Copy the golf story below word for word from "The best tip? What" to "Don’t use your hips.".
— start of Document passage —
It’s a random fourball I’m in, and everyone’s into it. Good shots, bad shots, smiles and grimaces and the occasional “how good is golf!” Normal, like any other golf day.

Mick (let’s pretend that’s his name, but it’s not. It’s really Michael) is a handy practitioner, though a little crouched. He’s been on the quiet side for the back nine, playing well, enjoying himself, and starting to rack up a fairly decent Stableford score.

On the 15th, he sidles up and says as if it’s just popped into his mind. “Oh, yeah. That’s what I was going to ask you. That magazine you write those stories for – the ones that always sound like they’re made up.”

“Yes,” I said cautiously, thinking this could become one of those ‘made up’ stories.

“Of all the advice you’ve got, all the pro tips and experts you must meet who give you free lessons …” It felt like he was laying it on pretty thick, and just as he was about to ask who was the favourite, he said, “… what was the best tip?”

The best tip? What a good question. People love to give tips, especially when they’re better than you. There have been some beauties. Hit it on the up. Sweep it off the grass. Drop the club on the ball. Drive it to mid-off. Use your hips. Don’t use your hips.

On it goes.

“There must have been one,” he said.

“You’re right, there must have been.” Buggered if I could think of it. “Tempo,” I said, eventually. “It came from a smooth-swinging financial advisor, not a pro. Not rushing or waiting or trying to be over here when I should be over there. It’s tempo.”

It was like an epiphany, just remembering it had me striking the ball better.

“Yeah, I get that,” said Mick with a nod. “Good tip.” For the next hole or so, he appeared to be grooving his swing.
— end of Document passage —
— start of Supplied information —
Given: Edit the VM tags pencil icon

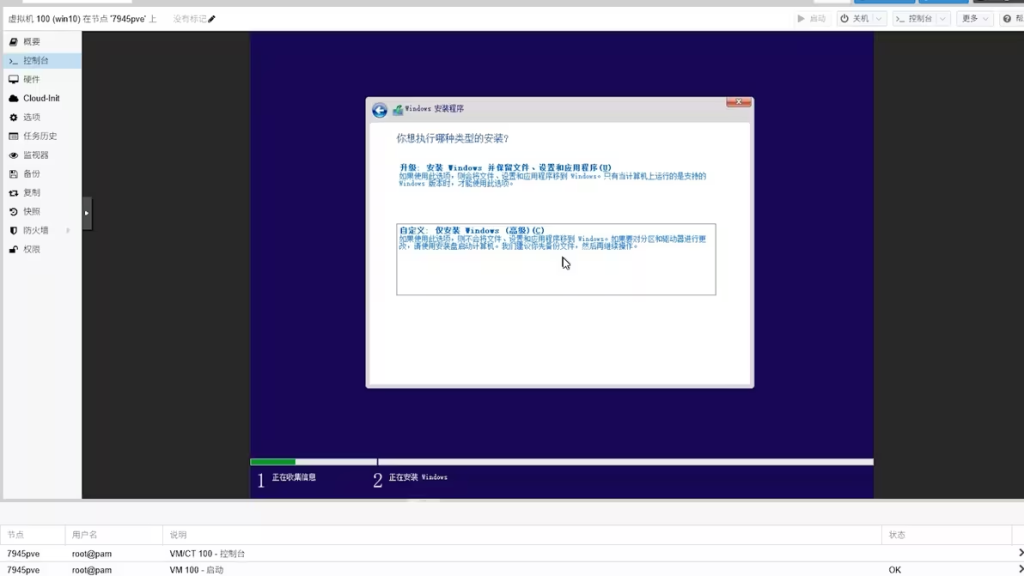Looking at the screenshot, I should pyautogui.click(x=212, y=19).
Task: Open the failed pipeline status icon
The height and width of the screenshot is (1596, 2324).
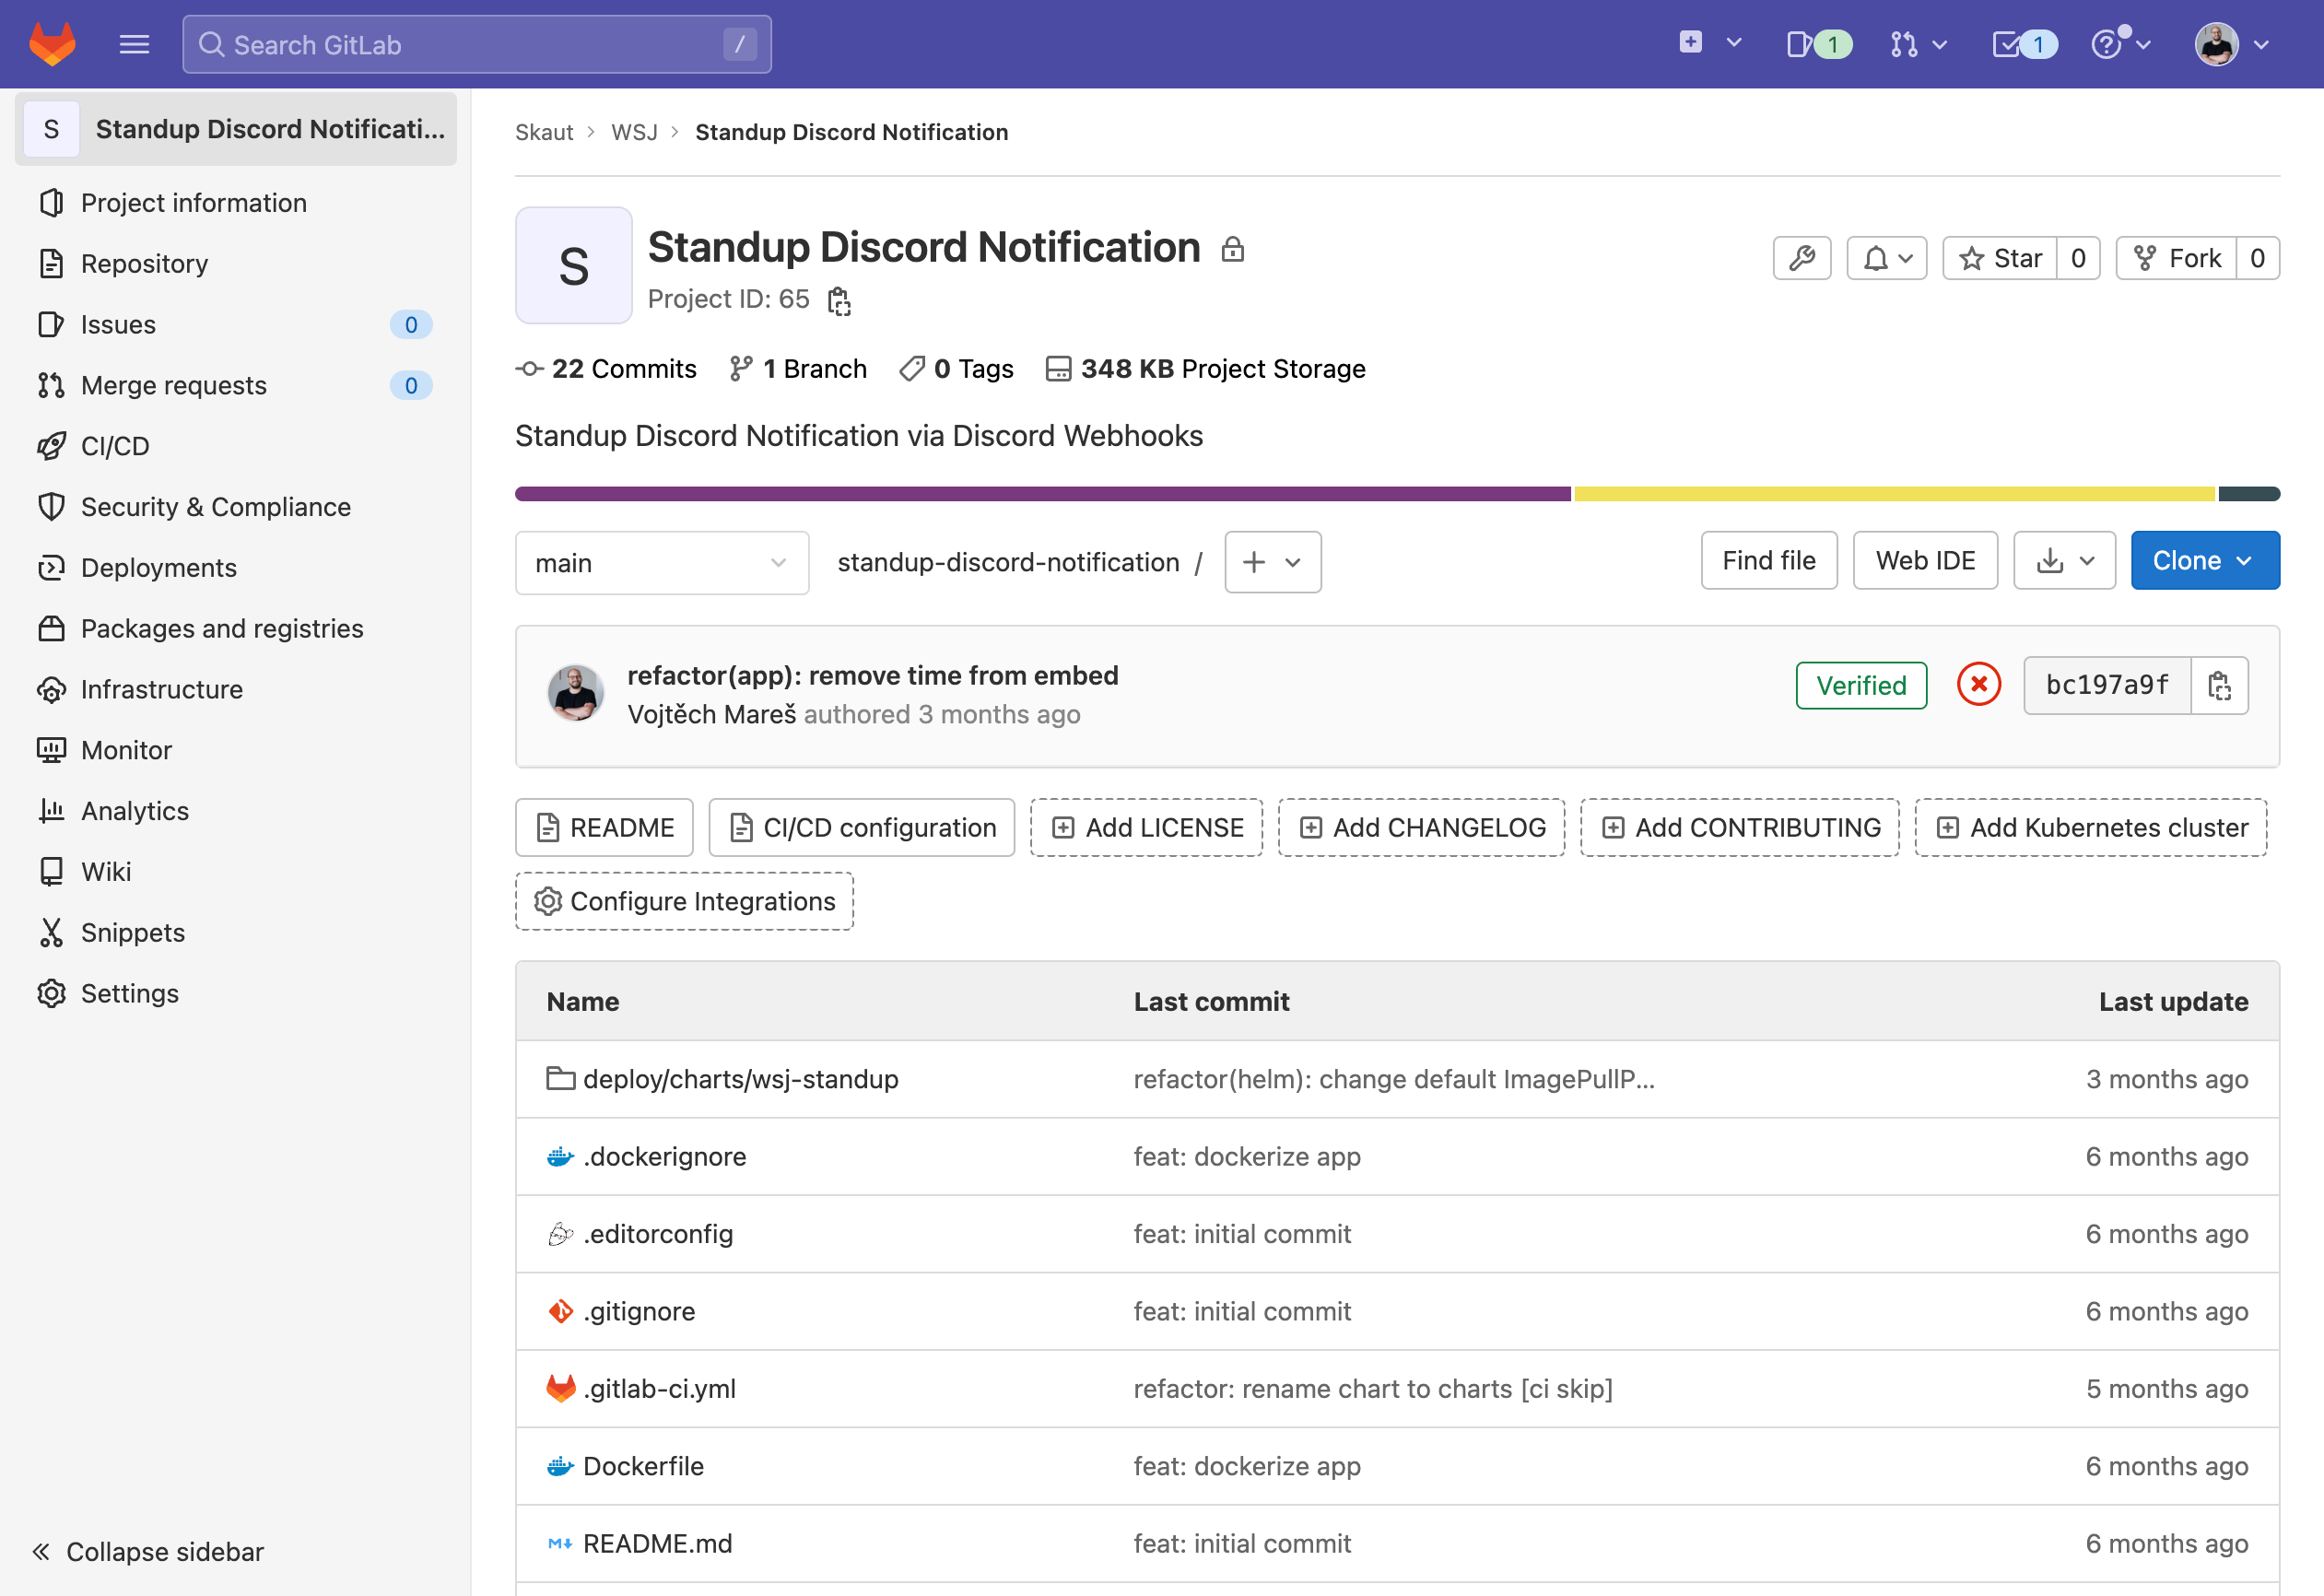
— end of Supplied information —
### Complete response
The best tip? What a good question. People love to give tips, especially when they’re better than you. There have been some beauties. Hit it on the up. Sweep it off the grass. Drop the club on the ball. Drive it to mid-off. Use your hips. Don’t use your hips.